Thursday, July 04, 2013

July 3rd - Hot And Dry


Yesterday was almost a totally down day. There were early, very high-based buildups over the Catalinas around 9:30 am - these produced virga and a bit of thunder. Katie heard thunder here at house about 9:45 am. These buildups moved off to the southwest and that was it. The WRF-GFS forecasts yesterday were considerably less active than the WRF-NAM forecast, but were still an over-forecast. There were no reports of rainfall in the ALERT network during the past 24-hours. The TUS sounding from 5 pm yesterday is shown above - the sounding has almost no CAPE and only 28 mm of PW. The PW values continue to be holding around 30 mm at the Univ. of Arizona GPS site, except when storms were moving overhead - a time series for the last 7 days is shown below. I'd really like to see PW up around 40 mm or higher for significant, heavy thunderstorms. It is interesting that the old NWS start definition for the monsoon (3 consecutive days with average Td of 54 F or higher) has not yet been met. Today's morning sounding (the Fourth) is similar to yesterday's. I do note on the standard level charts very hot temperatures and a distinct trough to our northwest below 500 mb. With 500 mb temperatures holding around -7 to -8 C the thermal instability will be substantial - not good news for fire fighters.

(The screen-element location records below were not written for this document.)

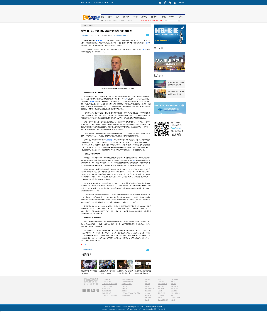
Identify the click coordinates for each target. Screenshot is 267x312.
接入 (131, 150)
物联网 (92, 101)
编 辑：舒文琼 (88, 249)
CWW (97, 40)
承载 (133, 160)
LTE (126, 99)
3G (101, 40)
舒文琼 (97, 35)
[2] (85, 244)
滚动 (90, 25)
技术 (147, 43)
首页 (83, 25)
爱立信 (145, 49)
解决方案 (109, 140)
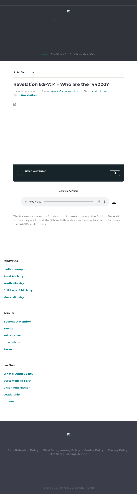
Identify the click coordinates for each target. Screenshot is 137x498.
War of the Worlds (64, 91)
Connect (10, 401)
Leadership (12, 394)
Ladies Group (13, 269)
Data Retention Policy (23, 450)
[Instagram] (74, 21)
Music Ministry (14, 297)
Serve (8, 349)
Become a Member (17, 321)
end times (99, 91)
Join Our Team (14, 335)
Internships (12, 342)
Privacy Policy (118, 450)
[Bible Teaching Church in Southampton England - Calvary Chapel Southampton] (68, 11)
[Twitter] (65, 21)
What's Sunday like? (18, 373)
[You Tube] (70, 21)
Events (8, 328)
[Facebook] (60, 21)
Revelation (29, 95)
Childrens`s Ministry (18, 290)
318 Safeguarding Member (69, 454)
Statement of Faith (17, 380)
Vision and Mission (17, 387)
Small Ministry (14, 276)
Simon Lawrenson (35, 171)
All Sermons (25, 72)
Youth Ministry (14, 283)
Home (45, 54)
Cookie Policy (94, 450)
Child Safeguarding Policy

The early WRF-GFS forecasts another totally down day for most of southeast Arizona. Above graphic shows total rainfall through 6 am tomorrow. I will check the 12 UTC forecasts and watch the PW values later today, since their is always the possibility of a model zig-zag from yesterday to today

The IR image below is from 1330 UTC this morning. Note that Dalila is almost gone. This storm remained very compact during its life and didn't impact the southern end of the GoC. The remnants of an Mexican MCS have moved over the north-central GoC. Outflow from this convective system has moved into southwestern Arizona - note the higher dewpoints and strong, south-southeast winds at Yuma this morning (bottom). The next tropical storm is just at the right side of the image.